*** Data in this exercise ***
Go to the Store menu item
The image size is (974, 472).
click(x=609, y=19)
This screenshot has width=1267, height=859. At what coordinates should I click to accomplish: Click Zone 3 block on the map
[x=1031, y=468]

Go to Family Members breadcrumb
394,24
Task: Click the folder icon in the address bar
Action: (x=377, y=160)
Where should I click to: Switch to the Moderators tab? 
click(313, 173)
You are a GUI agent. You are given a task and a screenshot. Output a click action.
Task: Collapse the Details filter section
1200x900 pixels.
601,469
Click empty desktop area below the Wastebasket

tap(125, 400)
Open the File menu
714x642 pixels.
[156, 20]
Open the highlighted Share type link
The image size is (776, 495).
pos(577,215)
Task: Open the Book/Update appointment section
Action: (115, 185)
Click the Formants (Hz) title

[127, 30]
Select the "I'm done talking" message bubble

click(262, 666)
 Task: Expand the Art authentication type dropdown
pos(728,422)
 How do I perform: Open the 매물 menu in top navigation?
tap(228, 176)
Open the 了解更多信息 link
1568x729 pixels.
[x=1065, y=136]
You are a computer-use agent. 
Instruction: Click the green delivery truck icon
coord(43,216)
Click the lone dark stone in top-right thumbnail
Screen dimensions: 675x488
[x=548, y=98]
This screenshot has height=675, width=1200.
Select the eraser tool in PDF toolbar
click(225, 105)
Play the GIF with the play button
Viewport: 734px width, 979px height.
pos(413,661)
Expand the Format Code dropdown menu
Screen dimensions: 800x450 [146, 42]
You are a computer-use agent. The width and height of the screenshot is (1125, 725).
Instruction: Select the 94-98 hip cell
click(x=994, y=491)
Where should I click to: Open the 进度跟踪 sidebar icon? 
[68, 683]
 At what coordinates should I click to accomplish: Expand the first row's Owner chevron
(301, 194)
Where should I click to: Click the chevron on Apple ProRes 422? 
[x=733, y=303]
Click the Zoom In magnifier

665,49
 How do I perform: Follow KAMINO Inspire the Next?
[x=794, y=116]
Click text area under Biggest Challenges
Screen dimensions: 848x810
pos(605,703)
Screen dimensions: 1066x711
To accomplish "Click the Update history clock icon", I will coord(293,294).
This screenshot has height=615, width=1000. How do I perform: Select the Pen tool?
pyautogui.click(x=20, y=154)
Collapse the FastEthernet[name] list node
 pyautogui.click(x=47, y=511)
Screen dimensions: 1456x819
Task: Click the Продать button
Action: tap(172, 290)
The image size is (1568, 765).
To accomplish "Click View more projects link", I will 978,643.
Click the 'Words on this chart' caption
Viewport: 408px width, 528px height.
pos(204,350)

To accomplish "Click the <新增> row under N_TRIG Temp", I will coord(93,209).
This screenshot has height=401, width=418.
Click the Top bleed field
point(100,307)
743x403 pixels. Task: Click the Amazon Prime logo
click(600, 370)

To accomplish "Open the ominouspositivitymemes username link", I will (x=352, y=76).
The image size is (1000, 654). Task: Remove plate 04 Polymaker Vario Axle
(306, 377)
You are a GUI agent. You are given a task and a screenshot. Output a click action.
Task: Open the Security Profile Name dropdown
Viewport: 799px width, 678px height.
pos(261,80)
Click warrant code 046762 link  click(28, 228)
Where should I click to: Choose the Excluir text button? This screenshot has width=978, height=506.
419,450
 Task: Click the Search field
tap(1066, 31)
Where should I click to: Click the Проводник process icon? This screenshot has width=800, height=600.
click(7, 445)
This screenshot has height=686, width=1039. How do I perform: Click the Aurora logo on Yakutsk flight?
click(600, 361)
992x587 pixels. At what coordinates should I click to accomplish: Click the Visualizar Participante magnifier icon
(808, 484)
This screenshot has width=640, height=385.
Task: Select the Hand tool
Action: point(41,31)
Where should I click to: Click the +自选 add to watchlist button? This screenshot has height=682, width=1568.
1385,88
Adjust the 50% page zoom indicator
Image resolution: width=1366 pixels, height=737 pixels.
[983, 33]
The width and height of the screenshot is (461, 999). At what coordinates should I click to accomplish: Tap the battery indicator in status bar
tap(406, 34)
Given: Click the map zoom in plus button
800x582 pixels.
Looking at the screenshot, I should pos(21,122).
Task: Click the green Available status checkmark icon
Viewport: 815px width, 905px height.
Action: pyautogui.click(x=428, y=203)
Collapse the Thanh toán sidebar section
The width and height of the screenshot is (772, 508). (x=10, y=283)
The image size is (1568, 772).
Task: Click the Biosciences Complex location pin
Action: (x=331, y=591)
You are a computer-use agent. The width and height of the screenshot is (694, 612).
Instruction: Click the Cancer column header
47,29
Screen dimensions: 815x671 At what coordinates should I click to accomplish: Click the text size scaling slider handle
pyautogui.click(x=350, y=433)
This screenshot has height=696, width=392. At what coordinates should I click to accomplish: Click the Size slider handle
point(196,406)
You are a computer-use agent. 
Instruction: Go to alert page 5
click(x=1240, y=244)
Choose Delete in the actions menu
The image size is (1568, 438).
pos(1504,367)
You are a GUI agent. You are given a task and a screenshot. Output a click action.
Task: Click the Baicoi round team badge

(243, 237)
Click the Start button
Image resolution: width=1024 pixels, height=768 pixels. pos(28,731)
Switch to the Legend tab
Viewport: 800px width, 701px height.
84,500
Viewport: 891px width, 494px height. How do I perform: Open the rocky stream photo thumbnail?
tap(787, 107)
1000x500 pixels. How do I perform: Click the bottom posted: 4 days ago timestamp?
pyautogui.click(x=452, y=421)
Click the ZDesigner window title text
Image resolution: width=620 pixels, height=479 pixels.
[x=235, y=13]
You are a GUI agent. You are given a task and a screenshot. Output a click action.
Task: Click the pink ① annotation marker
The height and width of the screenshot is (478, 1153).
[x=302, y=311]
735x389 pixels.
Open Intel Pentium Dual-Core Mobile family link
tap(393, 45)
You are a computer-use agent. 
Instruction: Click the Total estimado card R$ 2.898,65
*** End of Data in this exercise ***
- **Work to complete**: Whatever the entries say, repeat all of them exactly.

- **Your solution**:
Go to the Store menu item
The image size is (974, 472).
click(x=609, y=19)
This screenshot has width=1267, height=859. At what coordinates should I click to accomplish: Click Zone 3 block on the map
[x=1031, y=468]

Go to Family Members breadcrumb
394,24
Task: Click the folder icon in the address bar
Action: (x=377, y=160)
Where should I click to: Switch to the Moderators tab? 
click(313, 173)
You are a GUI agent. You are given a task and a screenshot. Output a click action.
Task: Collapse the Details filter section
1200x900 pixels.
601,469
Click empty desktop area below the Wastebasket

tap(125, 400)
Open the File menu
714x642 pixels.
[156, 20]
Open the highlighted Share type link
The image size is (776, 495).
pos(577,215)
Task: Open the Book/Update appointment section
Action: (115, 185)
Click the Formants (Hz) title

[127, 30]
Select the "I'm done talking" message bubble

click(262, 666)
 Task: Expand the Art authentication type dropdown
pos(728,422)
 How do I perform: Open the 매물 menu in top navigation?
tap(228, 176)
Open the 了解更多信息 link
1568x729 pixels.
[x=1065, y=136]
You are a computer-use agent. 
Instruction: Click the green delivery truck icon
coord(43,216)
Click the lone dark stone in top-right thumbnail
Screen dimensions: 675x488
[x=548, y=98]
This screenshot has height=675, width=1200.
Select the eraser tool in PDF toolbar
click(225, 105)
Play the GIF with the play button
Viewport: 734px width, 979px height.
pos(413,661)
Expand the Format Code dropdown menu
Screen dimensions: 800x450 [146, 42]
You are a computer-use agent. The width and height of the screenshot is (1125, 725).
Instruction: Select the 94-98 hip cell
click(x=994, y=491)
Where should I click to: Open the 进度跟踪 sidebar icon? 
[68, 683]
 At what coordinates should I click to accomplish: Expand the first row's Owner chevron
(301, 194)
Where should I click to: Click the chevron on Apple ProRes 422? 
[x=733, y=303]
Click the Zoom In magnifier

665,49
 How do I perform: Follow KAMINO Inspire the Next?
[x=794, y=116]
Click text area under Biggest Challenges
Screen dimensions: 848x810
pos(605,703)
Screen dimensions: 1066x711
To accomplish "Click the Update history clock icon", I will coord(293,294).
This screenshot has height=615, width=1000. How do I perform: Select the Pen tool?
pyautogui.click(x=20, y=154)
Collapse the FastEthernet[name] list node
 pyautogui.click(x=47, y=511)
Screen dimensions: 1456x819
Task: Click the Продать button
Action: tap(172, 290)
The image size is (1568, 765).
To accomplish "Click View more projects link", I will 978,643.
Click the 'Words on this chart' caption
Viewport: 408px width, 528px height.
pos(204,350)

To accomplish "Click the <新增> row under N_TRIG Temp", I will coord(93,209).
This screenshot has height=401, width=418.
Click the Top bleed field
point(100,307)
743x403 pixels. Task: Click the Amazon Prime logo
click(600, 370)

To accomplish "Open the ominouspositivitymemes username link", I will (x=352, y=76).
The image size is (1000, 654). Task: Remove plate 04 Polymaker Vario Axle
(306, 377)
You are a GUI agent. You are given a task and a screenshot. Output a click action.
Task: Open the Security Profile Name dropdown
Viewport: 799px width, 678px height.
pos(261,80)
Click warrant code 046762 link  click(28, 228)
Where should I click to: Choose the Excluir text button? This screenshot has width=978, height=506.
419,450
 Task: Click the Search field
tap(1066, 31)
Where should I click to: Click the Проводник process icon? This screenshot has width=800, height=600.
click(7, 445)
This screenshot has height=686, width=1039. How do I perform: Click the Aurora logo on Yakutsk flight?
click(600, 361)
992x587 pixels. At what coordinates should I click to accomplish: Click the Visualizar Participante magnifier icon
(808, 484)
This screenshot has width=640, height=385.
Task: Select the Hand tool
Action: point(41,31)
Where should I click to: Click the +自选 add to watchlist button? This screenshot has height=682, width=1568.
1385,88
Adjust the 50% page zoom indicator
Image resolution: width=1366 pixels, height=737 pixels.
[983, 33]
The width and height of the screenshot is (461, 999). At what coordinates should I click to accomplish: Tap the battery indicator in status bar
tap(406, 34)
Given: Click the map zoom in plus button
800x582 pixels.
Looking at the screenshot, I should pos(21,122).
Task: Click the green Available status checkmark icon
Viewport: 815px width, 905px height.
Action: pyautogui.click(x=428, y=203)
Collapse the Thanh toán sidebar section
The width and height of the screenshot is (772, 508). (x=10, y=283)
The image size is (1568, 772).
Task: Click the Biosciences Complex location pin
Action: (x=331, y=591)
You are a computer-use agent. The width and height of the screenshot is (694, 612).
Instruction: Click the Cancer column header
47,29
Screen dimensions: 815x671 At what coordinates should I click to accomplish: Click the text size scaling slider handle
pyautogui.click(x=350, y=433)
This screenshot has height=696, width=392. At what coordinates should I click to accomplish: Click the Size slider handle
point(196,406)
You are a computer-use agent. 
Instruction: Go to alert page 5
click(x=1240, y=244)
Choose Delete in the actions menu
The image size is (1568, 438).
pos(1504,367)
You are a GUI agent. You are given a task and a screenshot. Output a click action.
Task: Click the Baicoi round team badge

(243, 237)
Click the Start button
Image resolution: width=1024 pixels, height=768 pixels. pos(28,731)
Switch to the Legend tab
Viewport: 800px width, 701px height.
84,500
Viewport: 891px width, 494px height. How do I perform: Open the rocky stream photo thumbnail?
tap(787, 107)
1000x500 pixels. How do I perform: Click the bottom posted: 4 days ago timestamp?
pyautogui.click(x=452, y=421)
Click the ZDesigner window title text
Image resolution: width=620 pixels, height=479 pixels.
[x=235, y=13]
You are a GUI agent. You are given a task and a screenshot. Output a click action.
Task: Click the pink ① annotation marker
The height and width of the screenshot is (478, 1153).
[x=302, y=311]
735x389 pixels.
Open Intel Pentium Dual-Core Mobile family link
tap(393, 45)
You are a computer-use agent. 
Instruction: Click the Total estimado card R$ 2.898,65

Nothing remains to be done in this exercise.